* [Given instruction] Reproduce the entries below word for word, from the line containing "This screenshot has height=812, width=1507." through the line containing "at (1428, 280).", including both of those lines.

* [Input material]
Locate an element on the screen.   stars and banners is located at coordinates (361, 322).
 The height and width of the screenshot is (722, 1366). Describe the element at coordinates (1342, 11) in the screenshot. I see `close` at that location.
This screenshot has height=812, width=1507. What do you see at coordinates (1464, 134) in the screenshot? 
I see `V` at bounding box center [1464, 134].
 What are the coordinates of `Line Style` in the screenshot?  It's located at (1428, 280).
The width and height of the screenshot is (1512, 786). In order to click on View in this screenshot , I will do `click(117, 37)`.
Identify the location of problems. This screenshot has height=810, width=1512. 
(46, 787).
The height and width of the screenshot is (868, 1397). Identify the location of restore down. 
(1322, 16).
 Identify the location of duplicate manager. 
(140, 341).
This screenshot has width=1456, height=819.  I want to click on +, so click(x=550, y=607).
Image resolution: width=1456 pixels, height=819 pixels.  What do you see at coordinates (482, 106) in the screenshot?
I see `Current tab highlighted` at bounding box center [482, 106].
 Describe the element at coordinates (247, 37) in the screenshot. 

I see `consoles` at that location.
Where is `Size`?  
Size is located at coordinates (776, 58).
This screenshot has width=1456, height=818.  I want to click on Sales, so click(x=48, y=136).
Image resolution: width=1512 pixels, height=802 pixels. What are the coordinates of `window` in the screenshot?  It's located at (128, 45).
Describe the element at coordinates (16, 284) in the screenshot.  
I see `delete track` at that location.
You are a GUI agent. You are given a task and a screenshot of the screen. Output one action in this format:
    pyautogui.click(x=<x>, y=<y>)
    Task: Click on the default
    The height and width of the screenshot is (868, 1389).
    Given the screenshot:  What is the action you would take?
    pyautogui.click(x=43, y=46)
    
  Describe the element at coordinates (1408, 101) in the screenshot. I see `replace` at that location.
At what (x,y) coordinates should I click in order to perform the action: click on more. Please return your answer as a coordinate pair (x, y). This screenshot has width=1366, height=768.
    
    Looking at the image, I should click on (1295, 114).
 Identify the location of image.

* [Solution for this task]
This screenshot has height=812, width=1507. What do you see at coordinates (1464, 134) in the screenshot? 
I see `V` at bounding box center [1464, 134].
 What are the coordinates of `Line Style` in the screenshot?  It's located at (1428, 280).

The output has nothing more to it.